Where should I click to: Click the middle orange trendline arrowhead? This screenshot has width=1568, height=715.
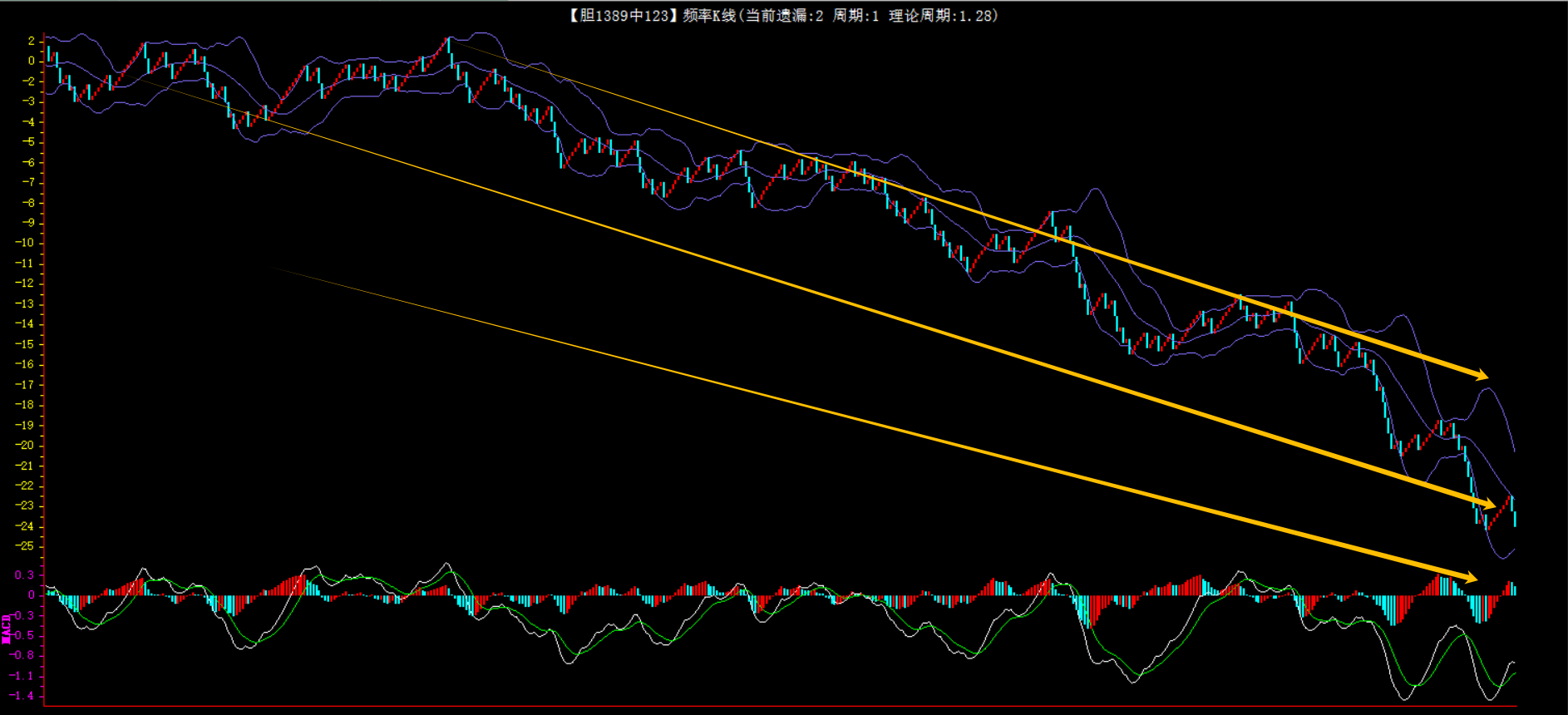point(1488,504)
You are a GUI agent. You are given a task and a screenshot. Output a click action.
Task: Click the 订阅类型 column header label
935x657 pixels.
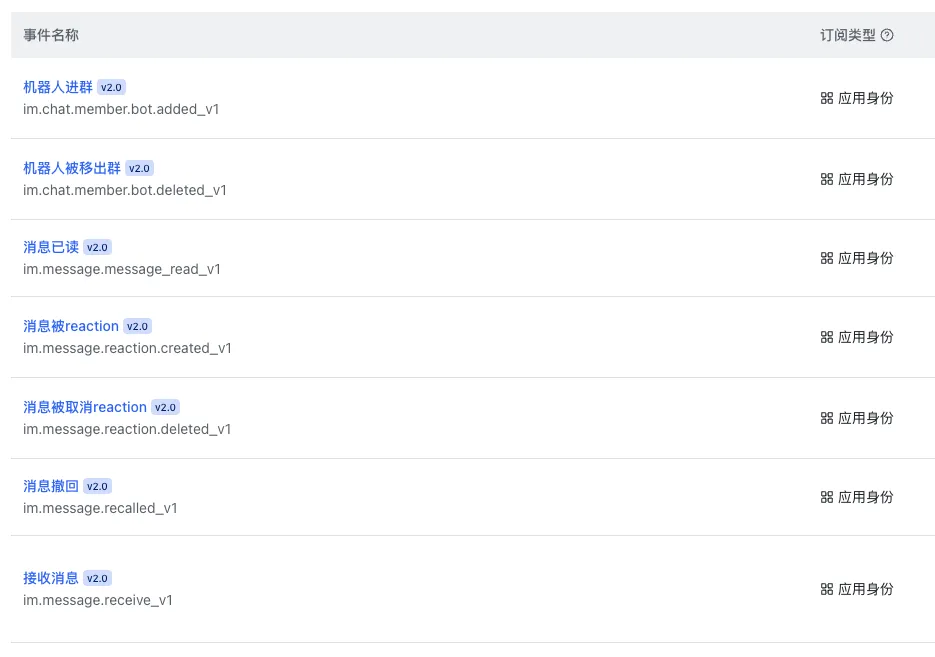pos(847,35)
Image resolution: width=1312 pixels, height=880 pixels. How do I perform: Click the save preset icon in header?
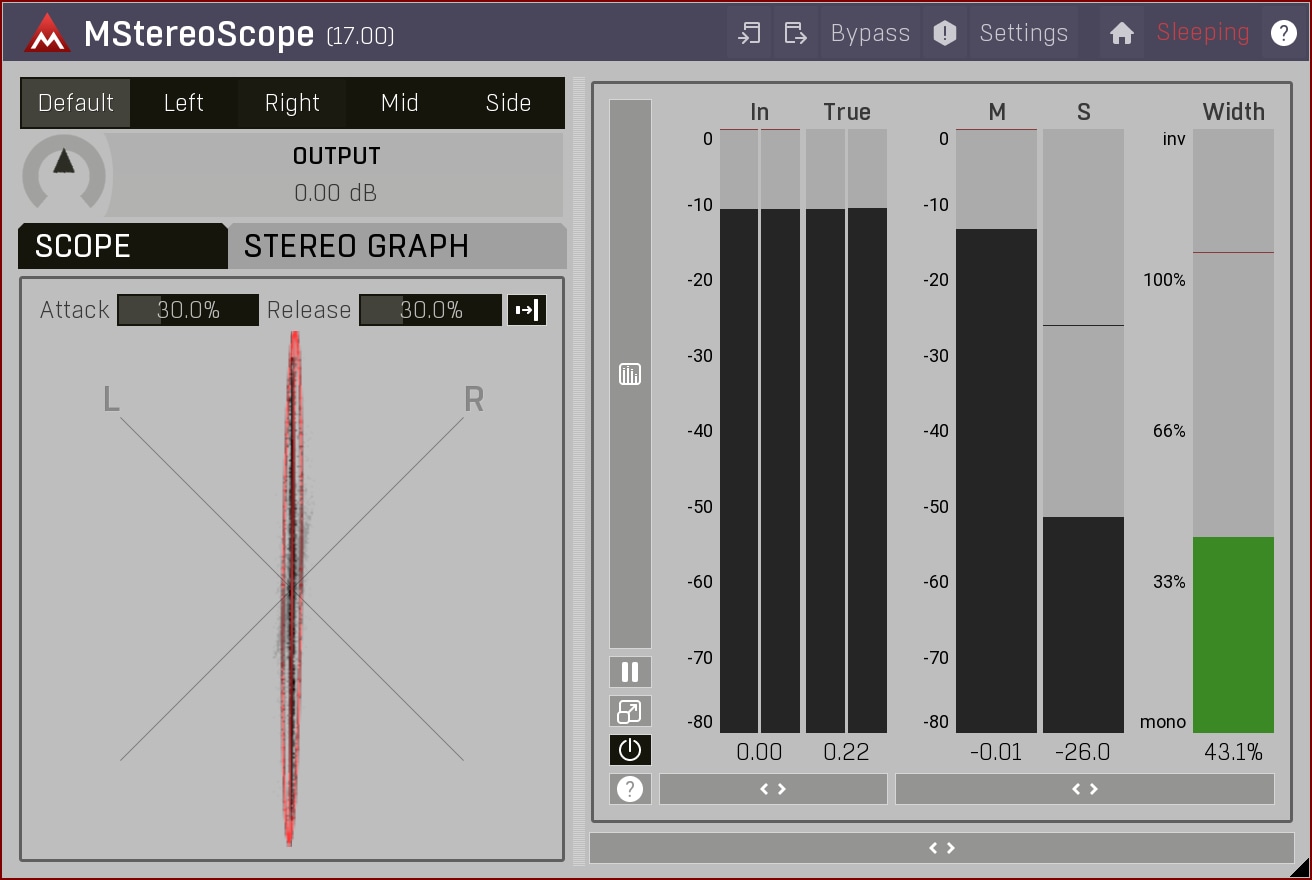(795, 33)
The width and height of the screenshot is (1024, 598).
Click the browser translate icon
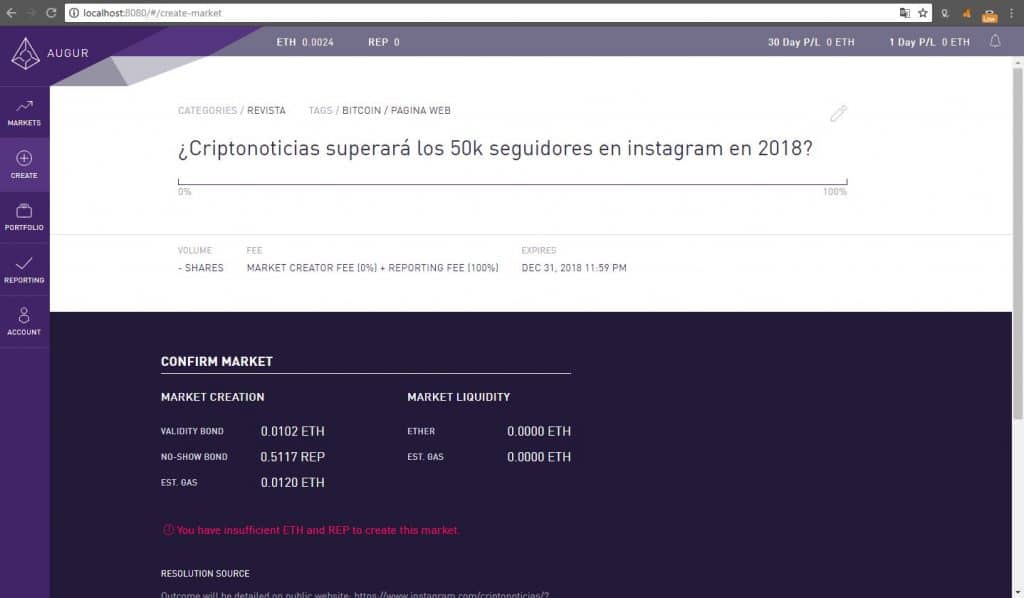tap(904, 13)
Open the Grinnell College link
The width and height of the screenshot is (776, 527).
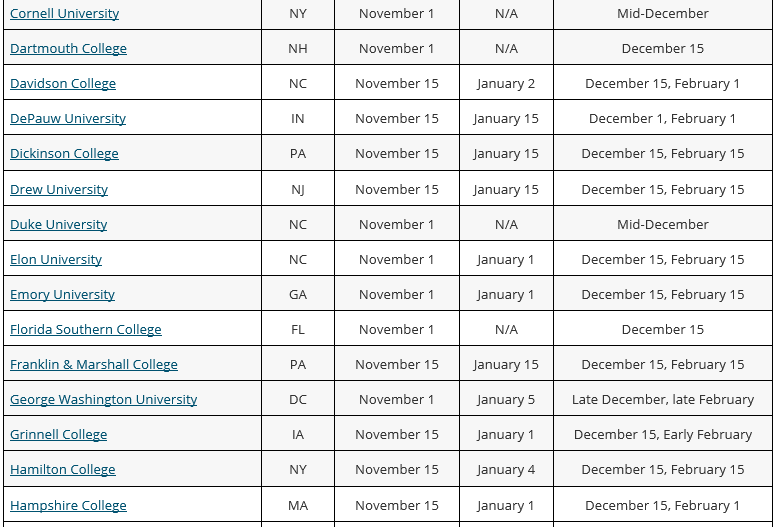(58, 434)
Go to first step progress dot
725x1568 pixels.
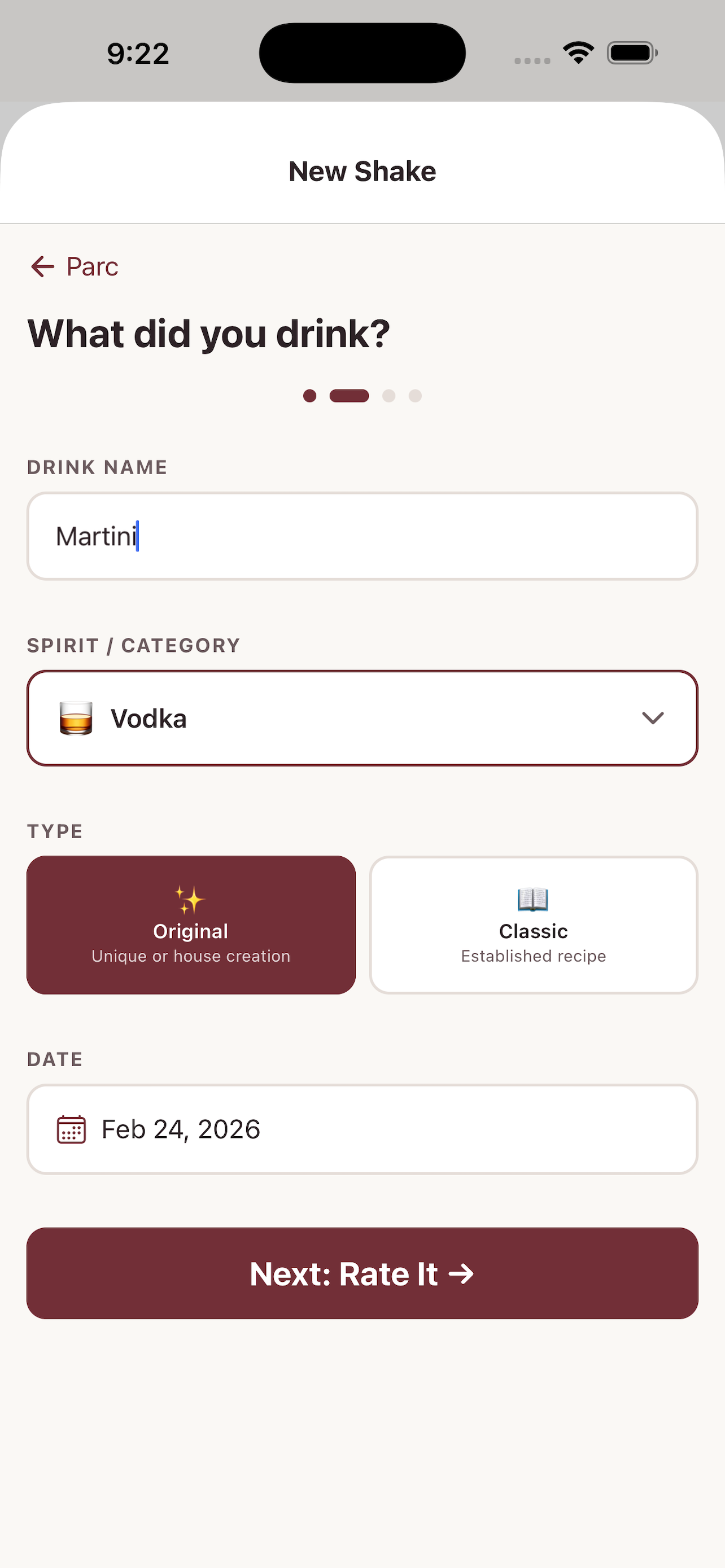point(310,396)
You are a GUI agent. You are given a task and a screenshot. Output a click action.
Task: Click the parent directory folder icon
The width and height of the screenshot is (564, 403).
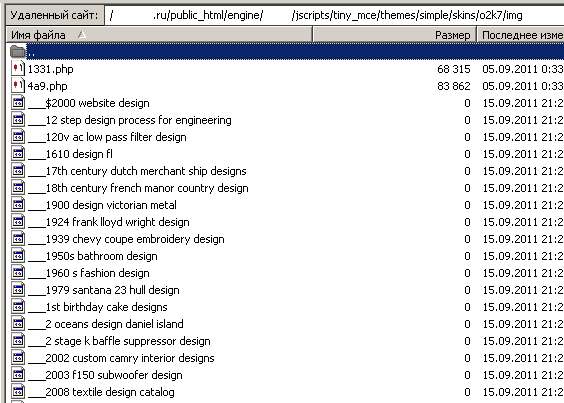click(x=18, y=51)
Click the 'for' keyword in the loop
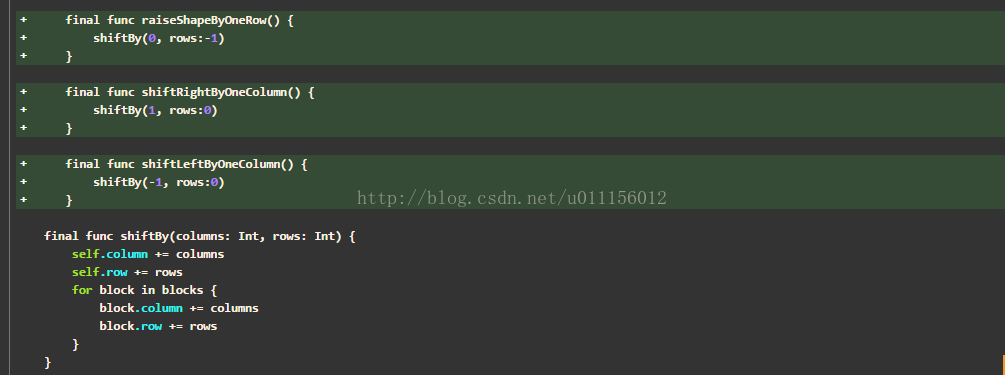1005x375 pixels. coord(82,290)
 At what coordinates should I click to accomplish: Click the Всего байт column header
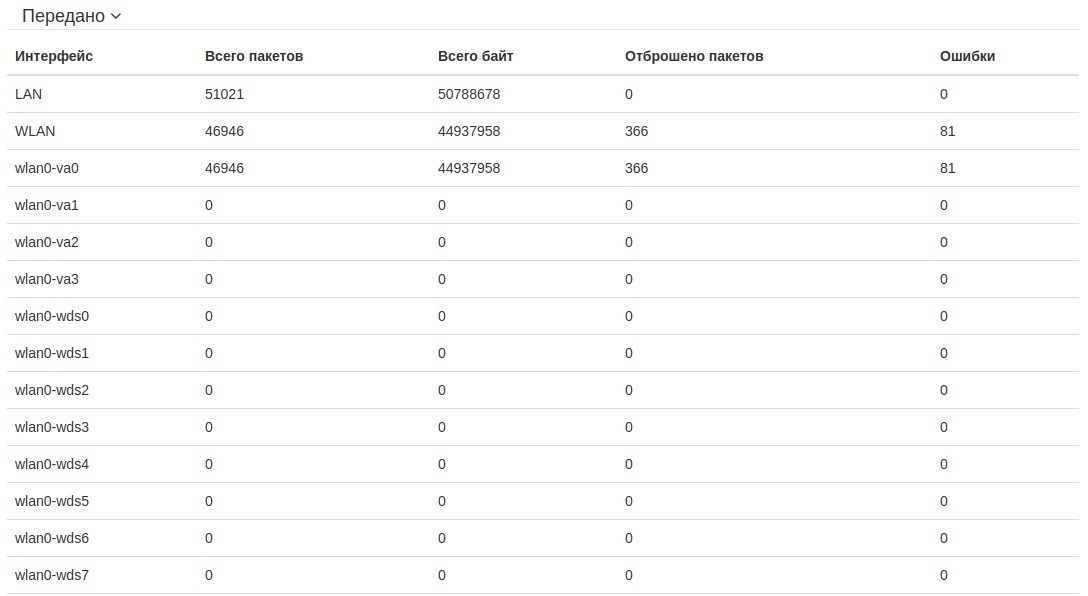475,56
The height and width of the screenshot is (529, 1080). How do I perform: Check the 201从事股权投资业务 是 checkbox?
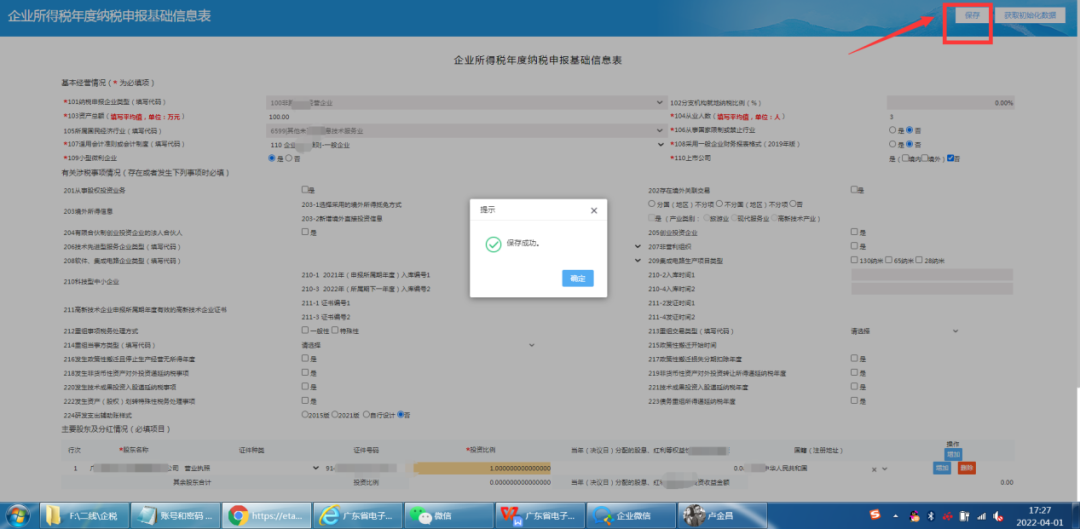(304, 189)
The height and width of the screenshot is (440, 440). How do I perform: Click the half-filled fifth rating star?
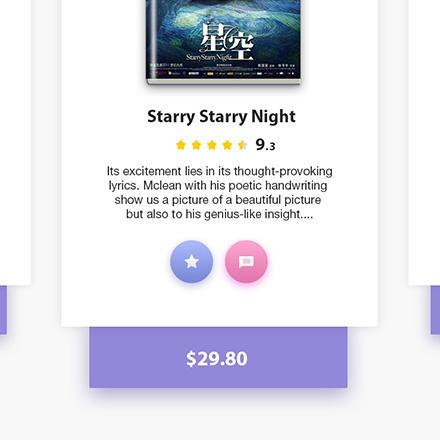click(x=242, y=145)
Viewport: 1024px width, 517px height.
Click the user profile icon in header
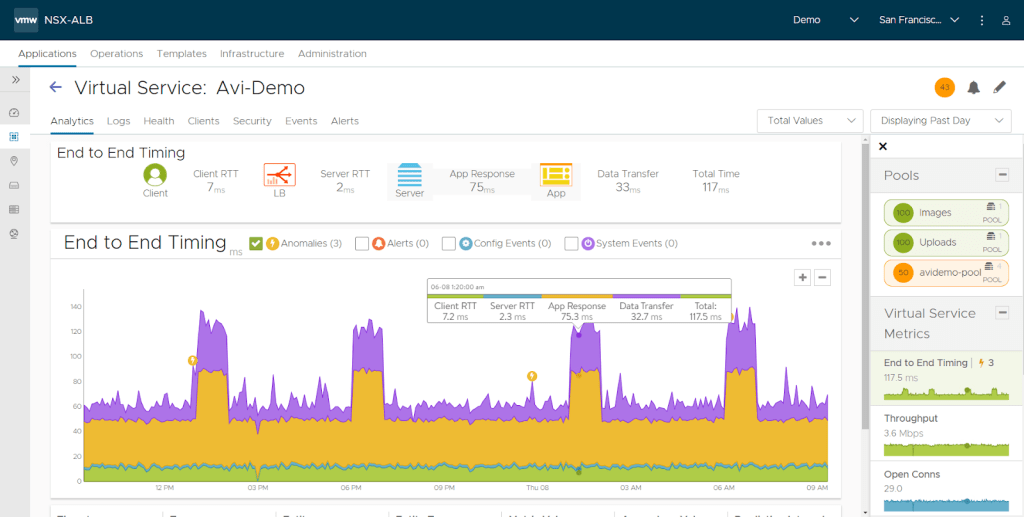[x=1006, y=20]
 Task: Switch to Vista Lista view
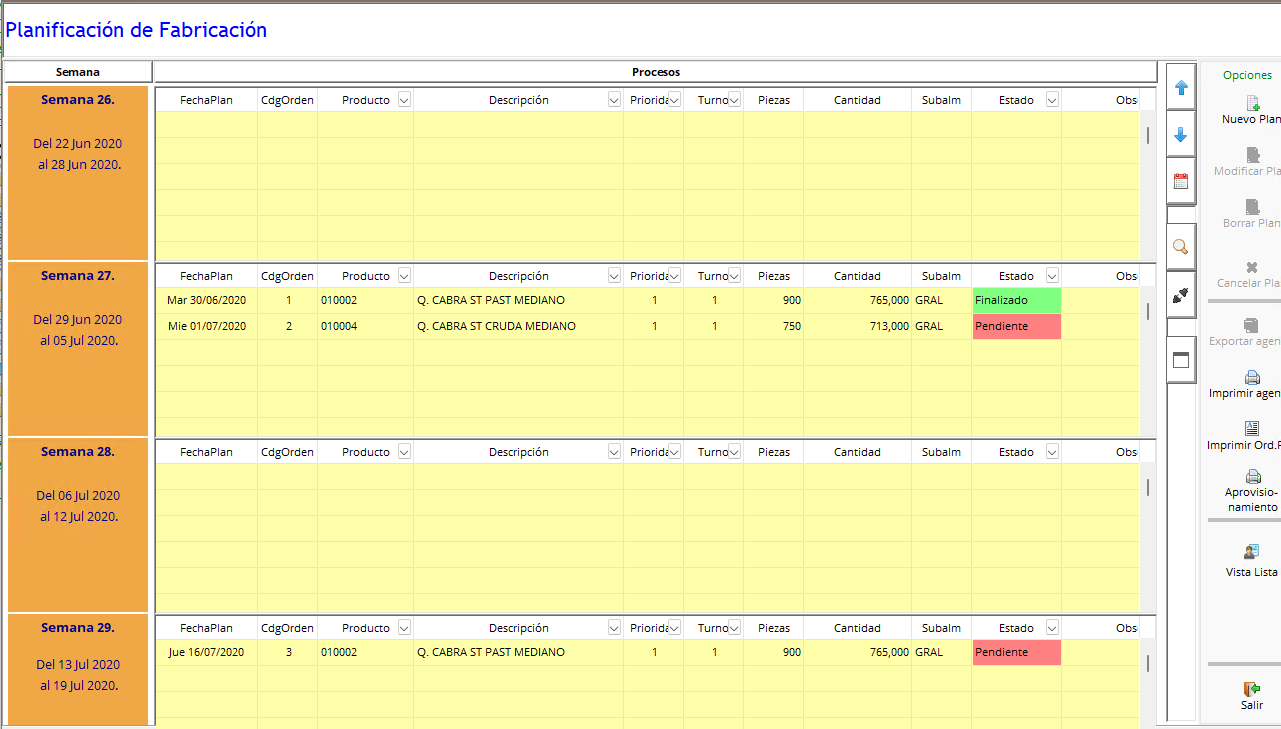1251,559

*****

Work to be completed: Give an exact copy of the listing, without its pictures.

Written response:
Where should I click to: Click the middle orange trendline arrowhead? This screenshot has width=1568, height=715.
point(1488,504)
You are a GUI agent. You are given a task and a screenshot. Output a click action.
Task: Click the 订阅类型 column header label
935x657 pixels.
pos(847,35)
Image resolution: width=1312 pixels, height=880 pixels. How do I perform: Click the save preset icon in header?
(795, 33)
The width and height of the screenshot is (1024, 598).
Click the browser translate icon
tap(904, 13)
Open the Grinnell College link
The width and height of the screenshot is (776, 527).
(58, 434)
Go to first step progress dot
725x1568 pixels.
point(310,396)
You are a GUI agent. You are given a task and a screenshot. Output a click action.
Task: Click the parent directory folder icon
The width and height of the screenshot is (564, 403).
click(x=18, y=51)
Click the 'for' keyword in the loop
1005x375 pixels. coord(82,290)
 At what coordinates should I click to accomplish: Click the Всего байт column header
475,56
The height and width of the screenshot is (529, 1080). How do I perform: Check the 201从事股权投资业务 是 checkbox?
(304, 189)
The height and width of the screenshot is (440, 440). How do I perform: Click the half-filled fifth rating star?
click(x=242, y=145)
Viewport: 1024px width, 517px height.
Click the user profile icon in header
[x=1006, y=20]
 Task: Switch to Vista Lista view
1251,559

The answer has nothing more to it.